Appeal procedure — Motion by corporate taxpayer for production of sensitive and confidential information obtained by Revenue Canada from other members of same industry for purposes of conducting survey — Confidentiality criteria to be applied in making Order for production — Income Tax Act, S.C. 1970-71-72, c. 63, s. 172.
Revenue Canada had commissioned TM Ltd. to produce a survey of pulp and newsprint pricing discounts and commissions in the Canadian pulp and newsprint industry (“the industry”). At Revenue Canada’s request, a large constituency of that industry had thereupon provided some very confidential and sensitive information on their individual pricing policies, but with assurances from Revenue Canada and TM Ltd. that such information would be protected by the strictest confidentiality. Revenue Canada later used the information contained in TM Ltd.’s published Report to reassess the corporate taxpayer (a member of the industry) for its 1984, 1985 and 1986 taxation years. Such reassessments were predicated on the allegations that the taxpayer’s discounts to its customers were in excess of reasonable pulp sales discounts in the industry and that such excess should be added back to the taxpayer’s income for those years. The taxpayer appealed to the Federal Court-Trial Division and, during the course of its appeal, the Crown refused to produce all of the supporting documents underlying TM LTd.’s Report on the ground that they contained third party information which had been obtained on condition of confidentiality. The taxpayer then applied to the Federal Court-Trial Division for an Order of production of the said documents. When agreement amongst the parties seemed possible, the taxpayer’s motion was withdrawn. When such agreement failed to materialize, the taxpayer brought a second motion for production.
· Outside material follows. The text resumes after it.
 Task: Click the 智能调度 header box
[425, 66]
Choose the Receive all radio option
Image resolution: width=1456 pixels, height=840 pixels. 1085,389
Held: A carefully restricted Order for production should be made. The needs of the taxpayer in its attempts to prove its case had to be balanced with the needs of the intervenors (i.e., the other companies in the industry) to protect the confidentiality of the information which they had voluntarily submitted. Courts faced with this dilemma on previous occasions had simply adopted a policy of damage control. In the instant case, therefore, the best that could be done was to order disclosure, but subject to the strictest possible terms of confidentiality. Counsel for the intervenors had produced such an Order in draft form following an initial hearing of the taxpayer’s second motion and that draft should provide the basis for the final Order. It should be amended, however, to limit such disclosure to four people only (i.e., two counsel and two expert advisors, exclusive of any support staff).